**Problem to work on**
After locating the line that holds "Task: Tap the Android home square button", copy that line and all that follow it word for word through the end of the data, with no pictures.

══ Exercise inputs

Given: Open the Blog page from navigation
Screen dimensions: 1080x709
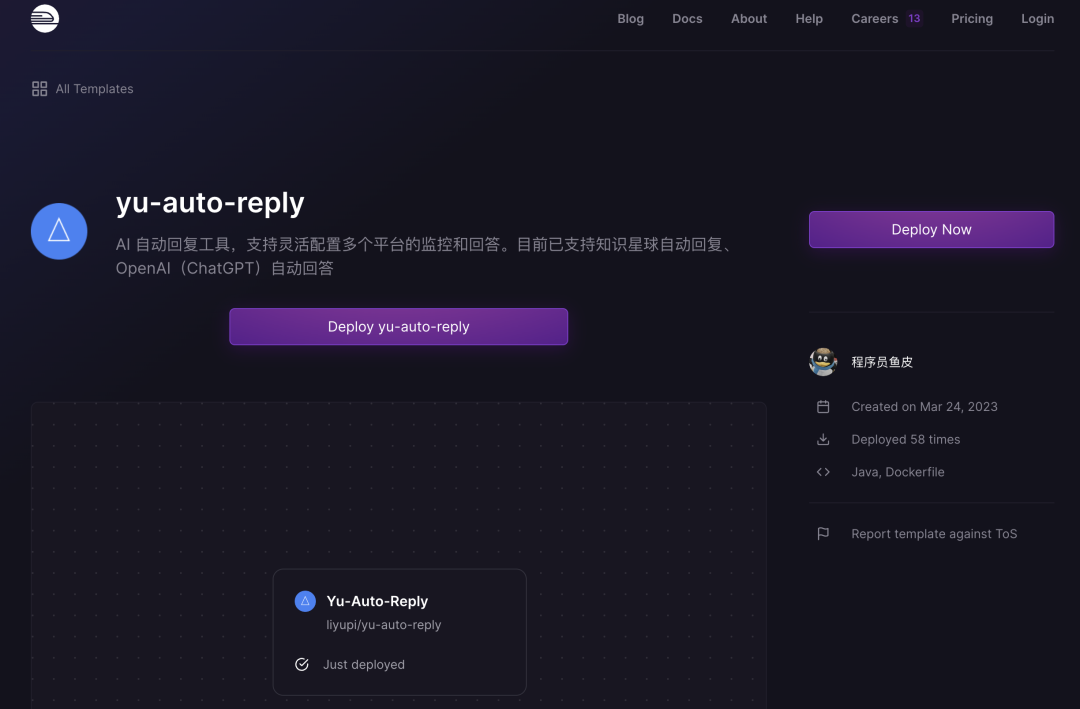Looking at the screenshot, I should pyautogui.click(x=630, y=19).
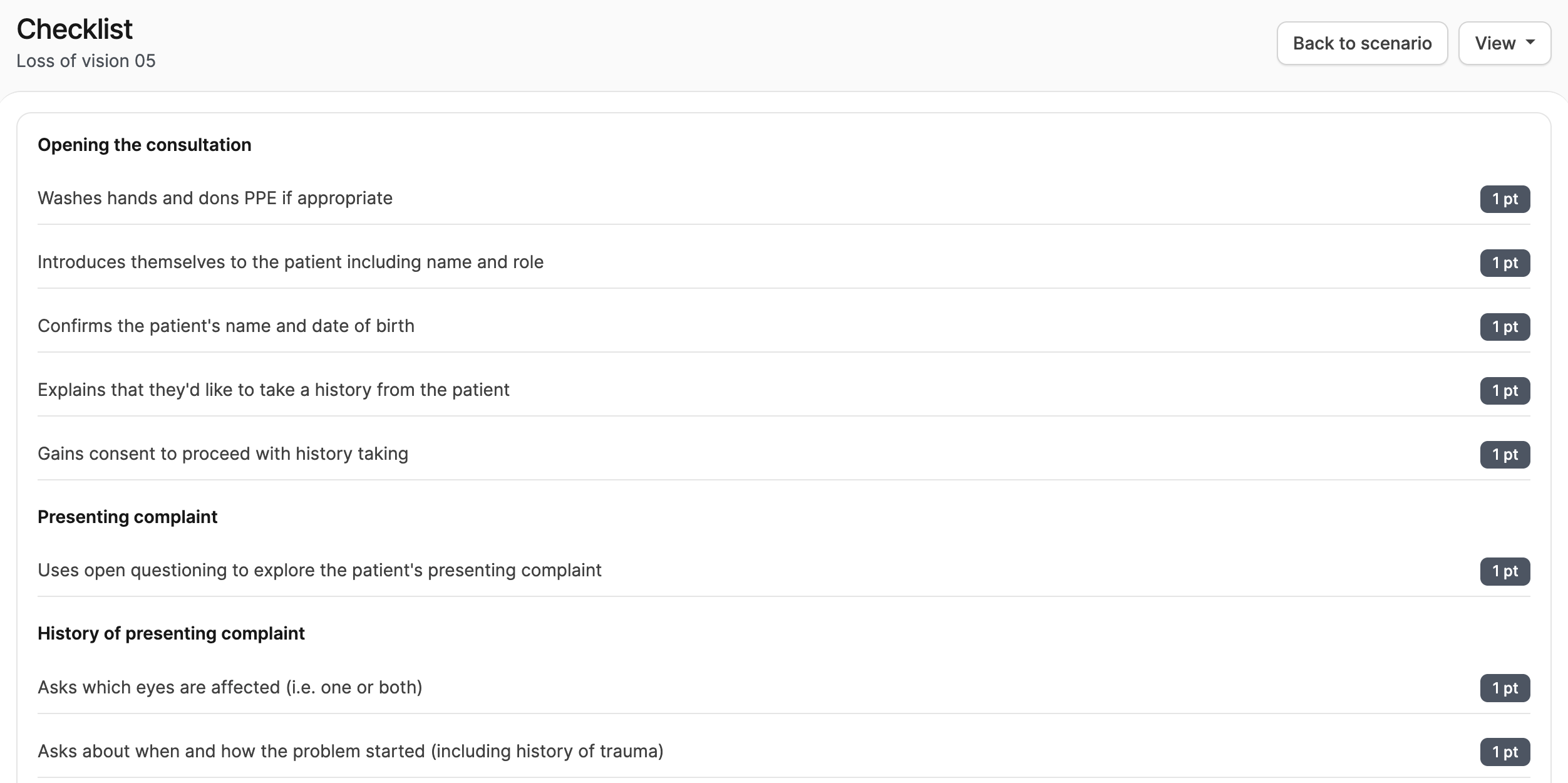Click 1 pt badge for problem onset item
The height and width of the screenshot is (783, 1568).
click(1505, 752)
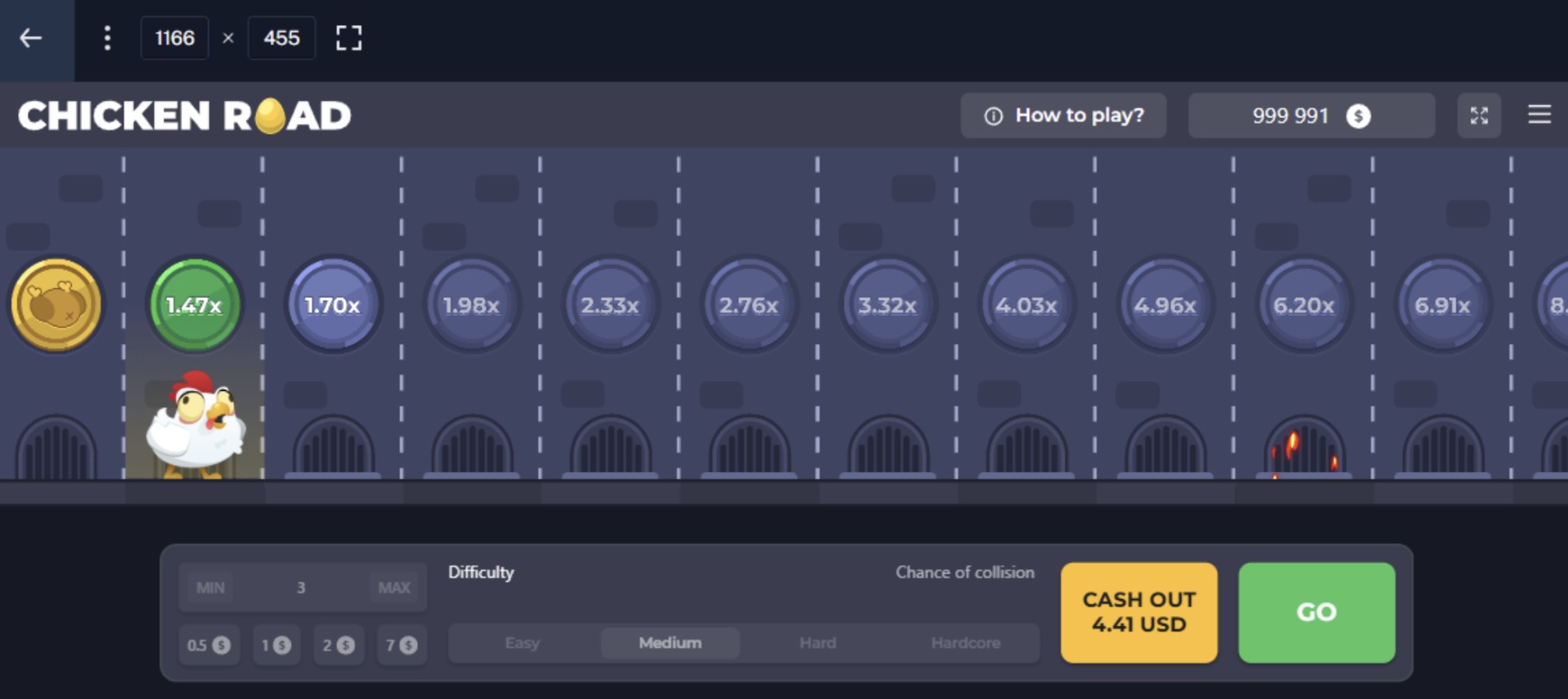Click the back arrow icon
This screenshot has height=699, width=1568.
click(31, 38)
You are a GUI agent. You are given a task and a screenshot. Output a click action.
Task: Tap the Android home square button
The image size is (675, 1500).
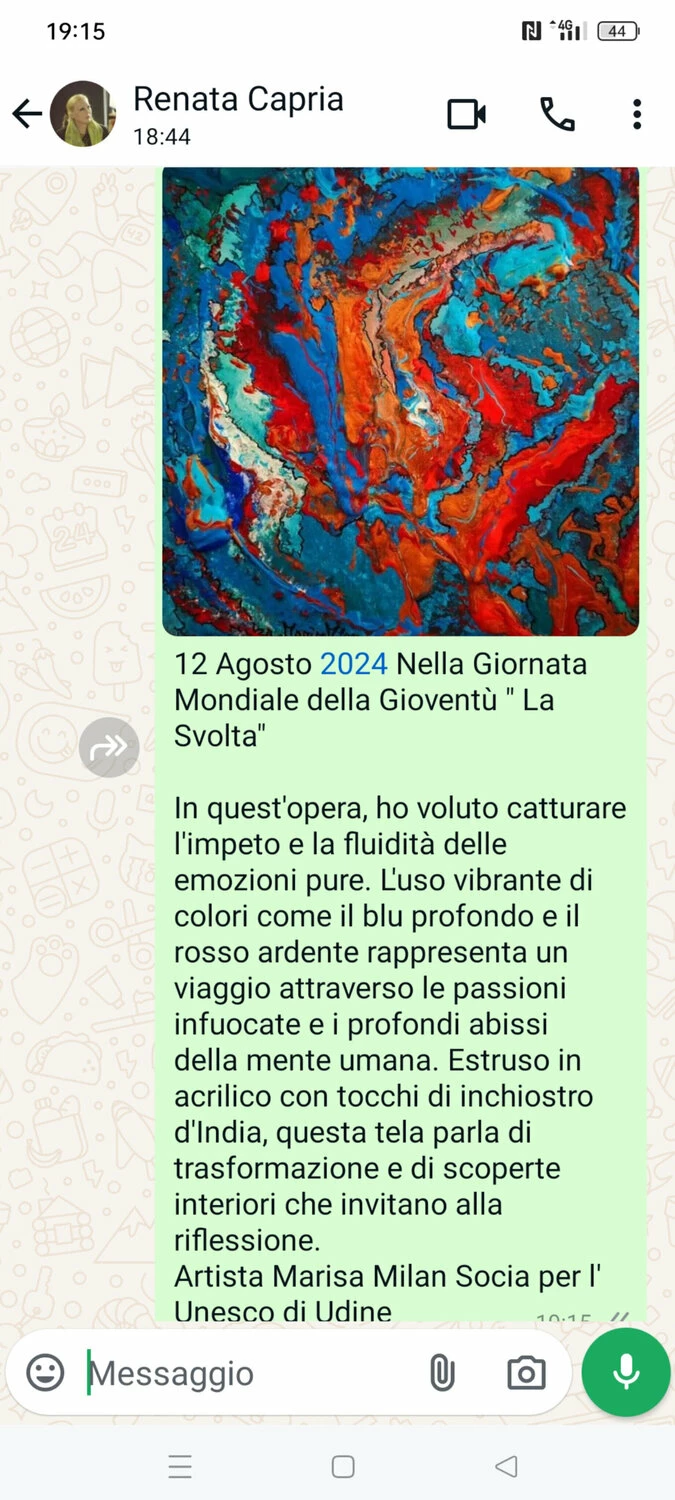coord(343,1467)
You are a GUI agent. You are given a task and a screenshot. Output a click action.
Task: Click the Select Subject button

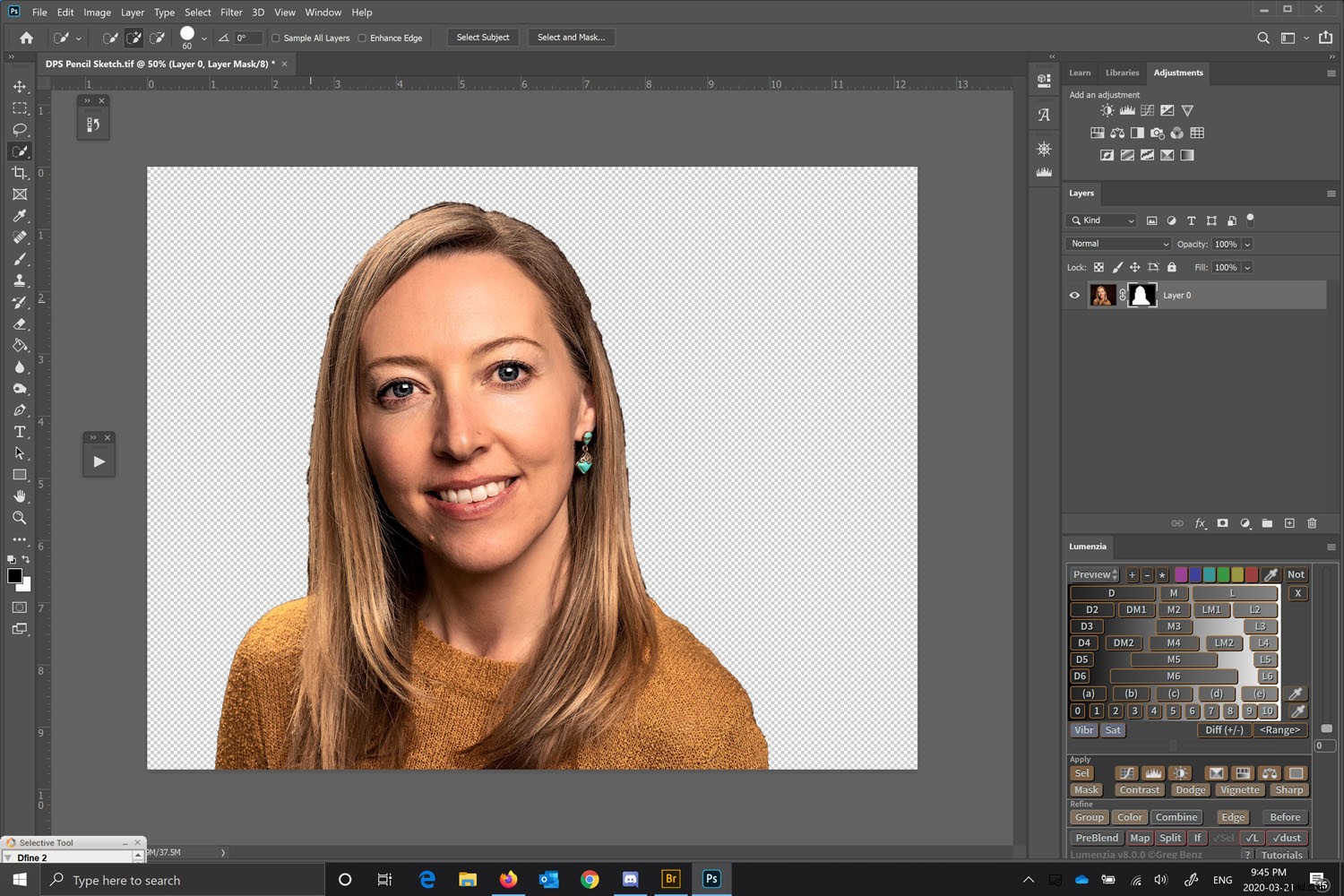(x=482, y=37)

════

**Completed task**
Task: Tap the Android home square button
The image size is (675, 1500).
coord(343,1467)
You are a GUI agent. You are given a task and a screenshot. Output a click action.
Task: Click the Select Subject button

(x=482, y=37)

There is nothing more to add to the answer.